Not sure what to expect on your drive to Mexico? Consider this your road trip checklist. As a travel resource, AAA offers tips to ensure you’re well equipped for the journey.
- Get insurance before you go: Mexico auto insurance is required for all vehicles, including rentals. You can buy insurance at the border, or avoid the long lines by buying it in advance online at AAA.com. AAA members save 15 percent on policy purchases.
- Bring the right documents: Everyone in the car should have his or her passport card or book. Also make sure your driver’s license is up to date, and pack your vehicle insurance in the car with you. If you’re staying in Mexico for more than 72 hours or traveling more than 15 miles beyond the border, you’ll need to obtain an entry permit, or Forma Migratoria Multiple. You can get entry permits at the border immigration office. For more information on the process, or to fill out the permit form online, visit the Mexican National Institute of Migration’s website.
- Prepare for lines: If you need to arrive at your destination at a specific time, it’s best to leave the day prior, as there’s no surefire way to predict how long you’ll have to wait at the border.
- Leasing or renting your vehicle? Did you know many lenders and rental car companies have clauses in their contracts that prohibit driving your leased or rented vehicle out of the country? Contact your lender to learn their policies and obtain a notarized letter of permission before your trip.
- Watch your speedometer and know the rules: Mexico’s traffic laws differ from ours, and you can be taken to jail for even minor traffic infractions.

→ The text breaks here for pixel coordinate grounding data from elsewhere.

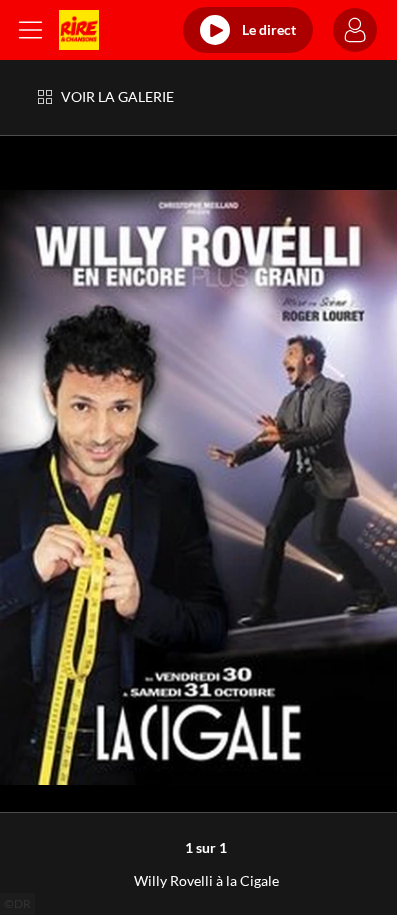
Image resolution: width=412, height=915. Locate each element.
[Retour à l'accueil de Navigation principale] (79, 30)
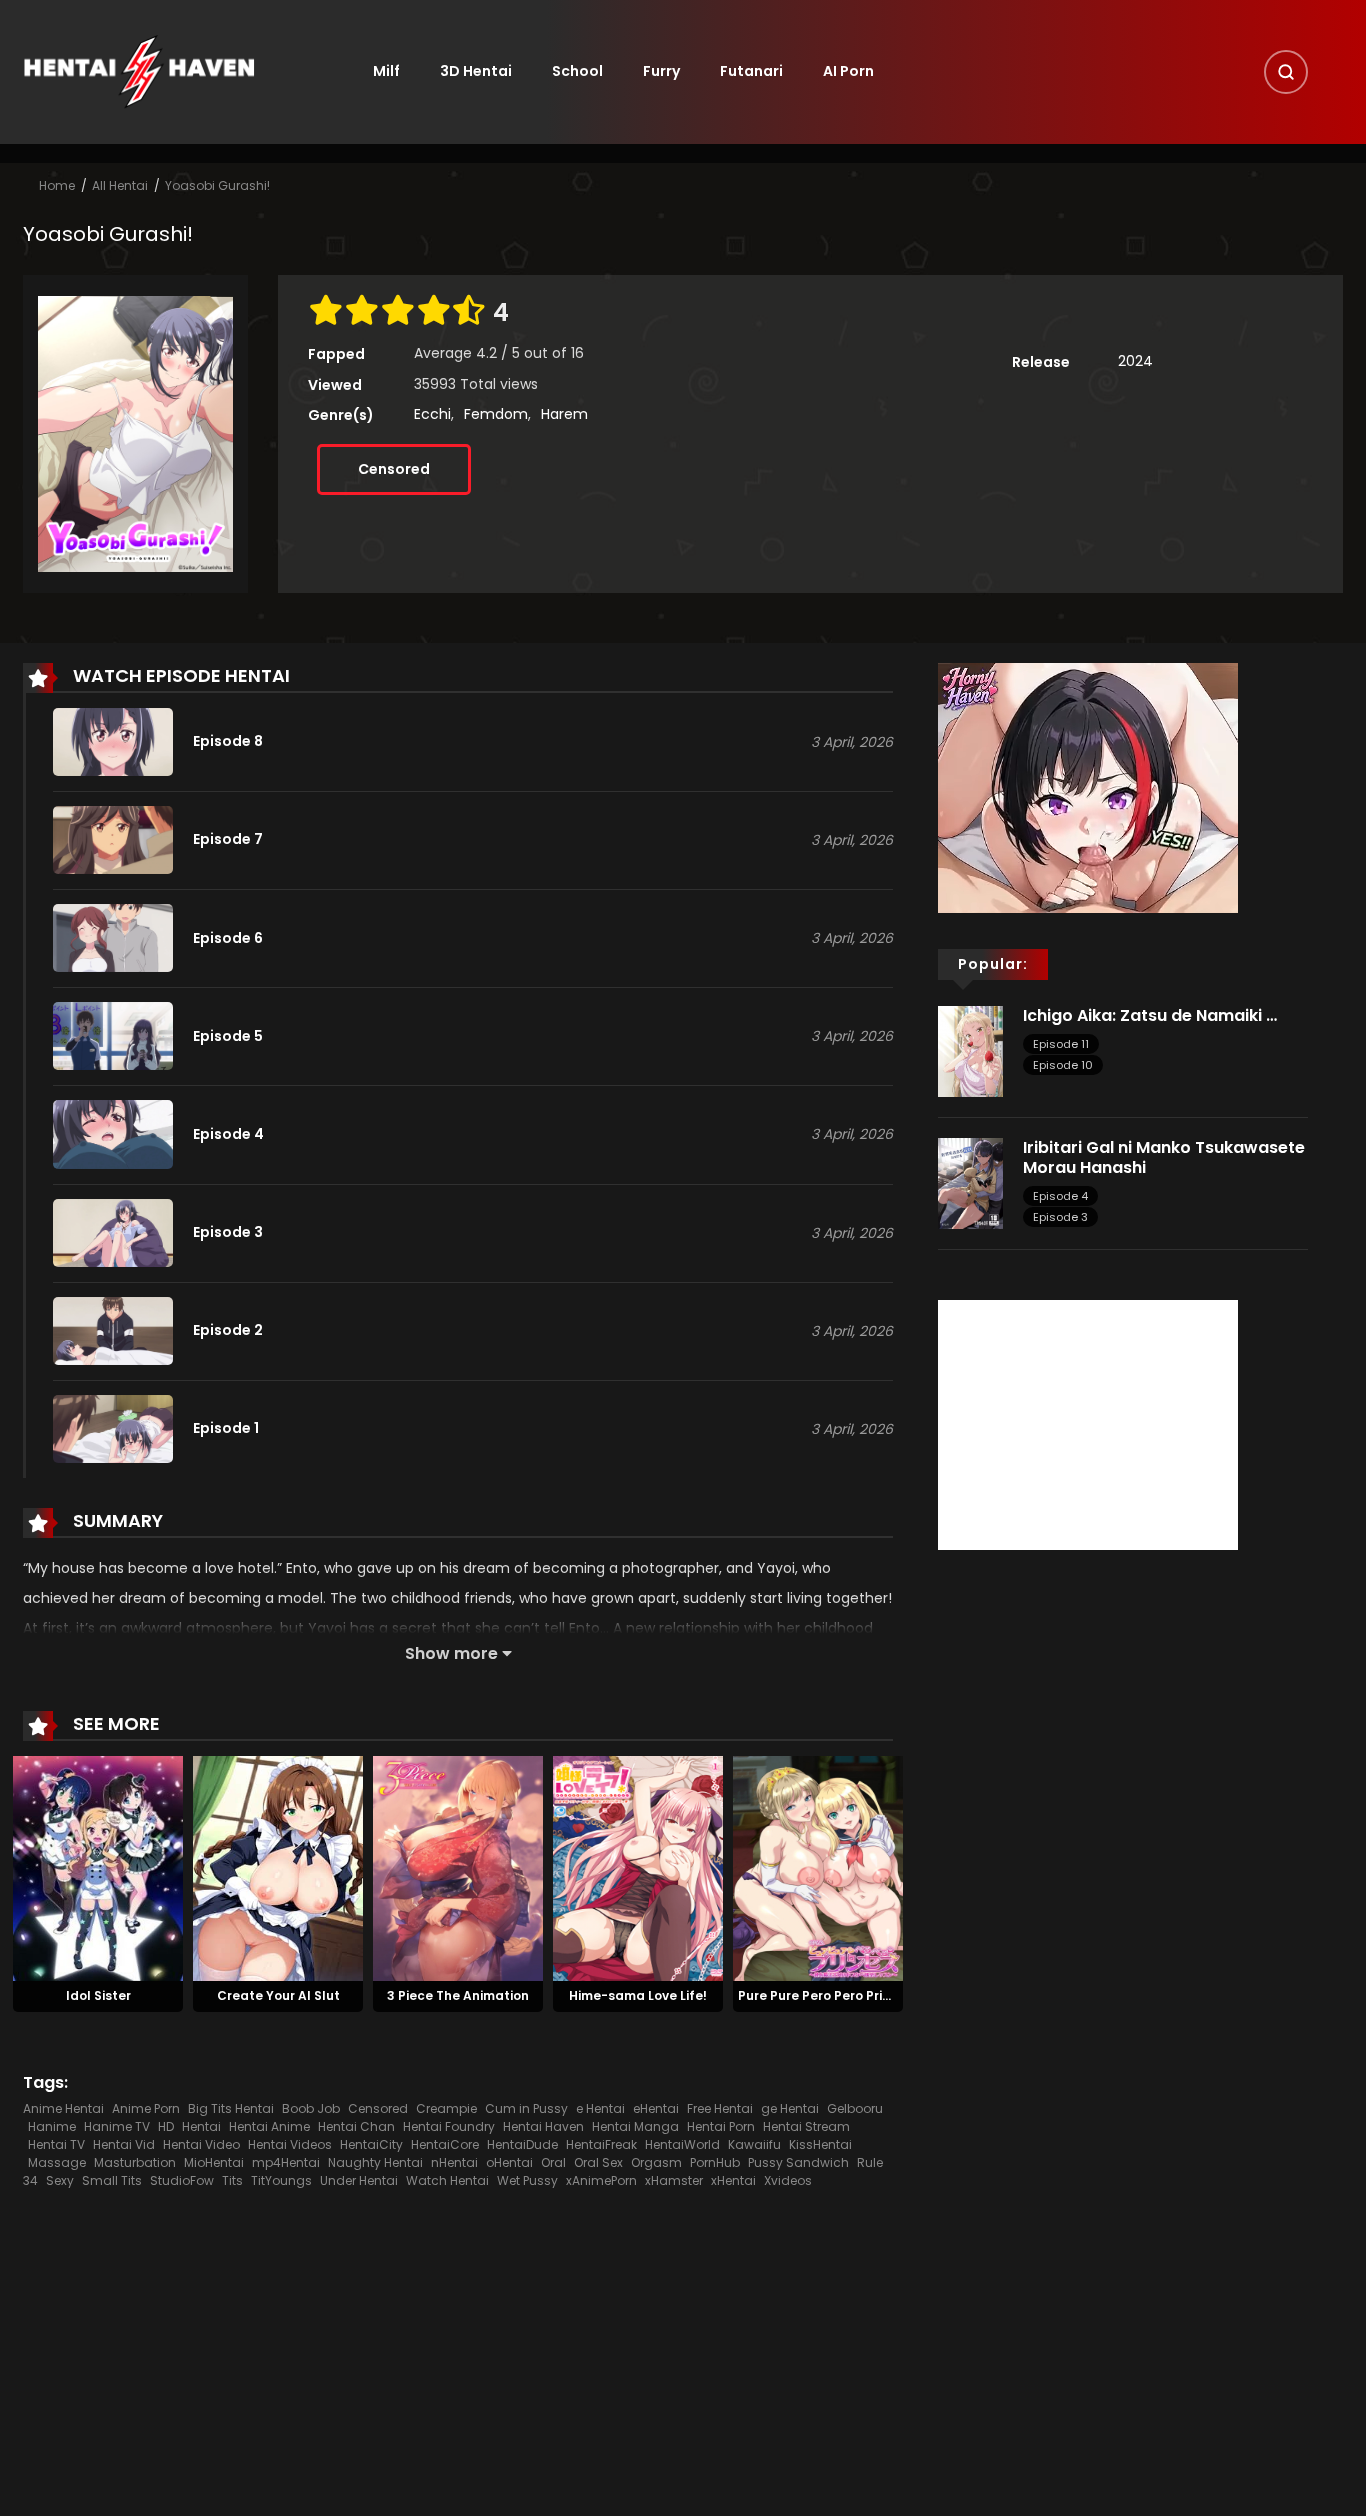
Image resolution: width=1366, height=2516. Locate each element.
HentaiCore (445, 2144)
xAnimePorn (601, 2180)
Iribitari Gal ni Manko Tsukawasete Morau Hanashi (1164, 1157)
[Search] (1286, 72)
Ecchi (432, 414)
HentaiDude (522, 2144)
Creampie (446, 2108)
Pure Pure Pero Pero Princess (829, 1995)
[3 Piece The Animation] (458, 1867)
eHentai (656, 2108)
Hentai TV (56, 2144)
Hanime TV (117, 2126)
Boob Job (311, 2108)
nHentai (454, 2162)
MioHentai (214, 2162)
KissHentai (820, 2144)
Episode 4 (1060, 1196)
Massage (57, 2162)
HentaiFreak (601, 2144)
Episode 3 (1060, 1217)
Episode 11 (1061, 1044)
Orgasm (656, 2162)
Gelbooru (855, 2108)
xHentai (733, 2180)
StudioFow (182, 2180)
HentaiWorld (682, 2144)
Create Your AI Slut (278, 1995)
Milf (386, 71)
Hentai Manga (635, 2126)
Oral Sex (598, 2162)
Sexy (60, 2180)
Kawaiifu (754, 2144)
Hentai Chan (356, 2126)
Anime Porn (146, 2108)
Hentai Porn (721, 2126)
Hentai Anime (269, 2126)
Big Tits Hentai (231, 2108)
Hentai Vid (124, 2144)
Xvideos (788, 2180)
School (577, 71)
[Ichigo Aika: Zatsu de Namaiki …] (970, 1050)
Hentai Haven (543, 2126)
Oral (553, 2162)
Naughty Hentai (375, 2162)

It’s illegal in Mexico to use a mobile device while driving, drive through a yellow light, or drive a vehicle without the owner inside.

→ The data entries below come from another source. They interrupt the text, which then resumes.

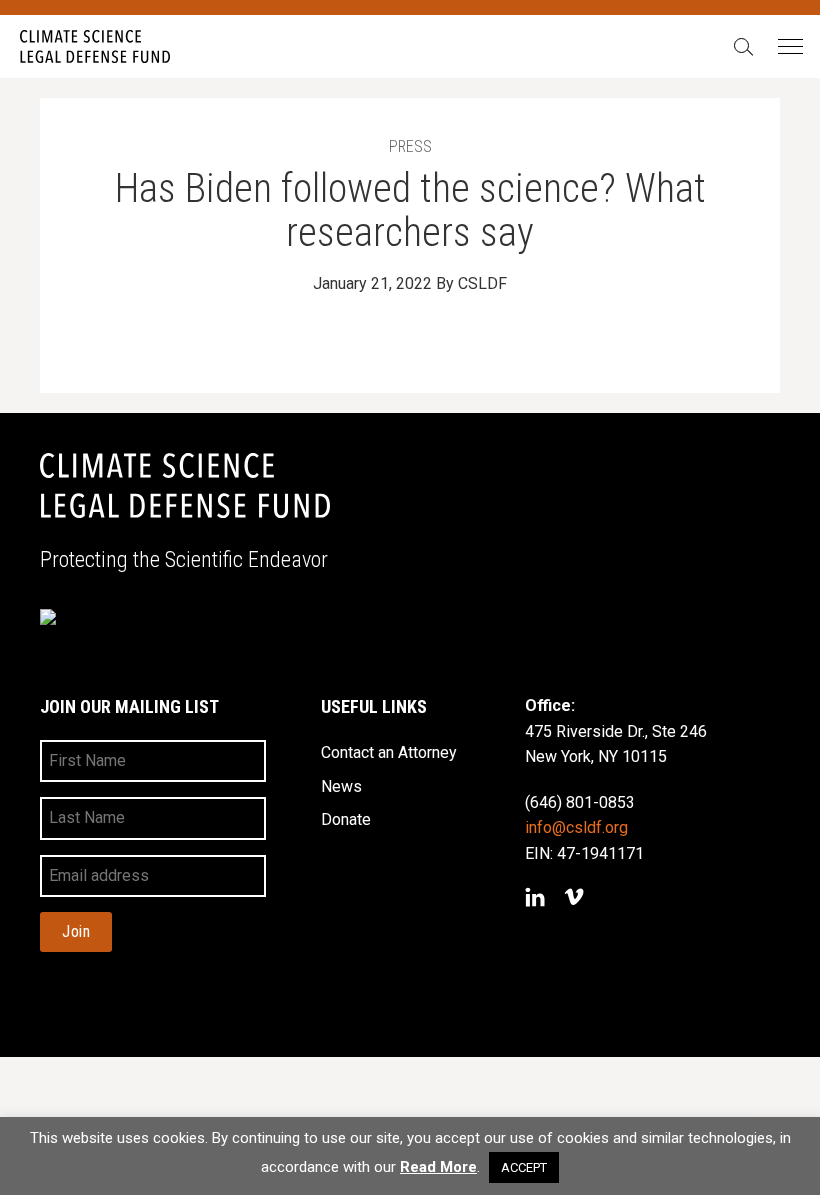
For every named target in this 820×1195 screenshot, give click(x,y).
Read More (438, 1167)
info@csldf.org (576, 827)
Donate (346, 819)
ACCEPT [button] (524, 1167)
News (341, 786)
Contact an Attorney (389, 752)
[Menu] (789, 47)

- Know who to call in an emergency: If you need roadside assistance in Mexico, you can reach the Green Angels, or “Angeles Verdes,” by calling 078. These bilingual drivers offer medical first aid and help with vehicle repair.
- Take inventory of your souvenirs: When packing up the car take an inventory of who’s packed what, and consider keeping a list of the items (especially if you’re driving people you don’t know very well). All articles you’ve acquired in Mexico must be declared, but there’s an $800 exemption for gifts and personal articles, including one liter of alcoholic beverages per person over 21 every 30 days. Most fruits, including oranges and apples, are prohibited. Check out the U.S. Customs and Border Protection site for detailed information on prohibited and permissible items.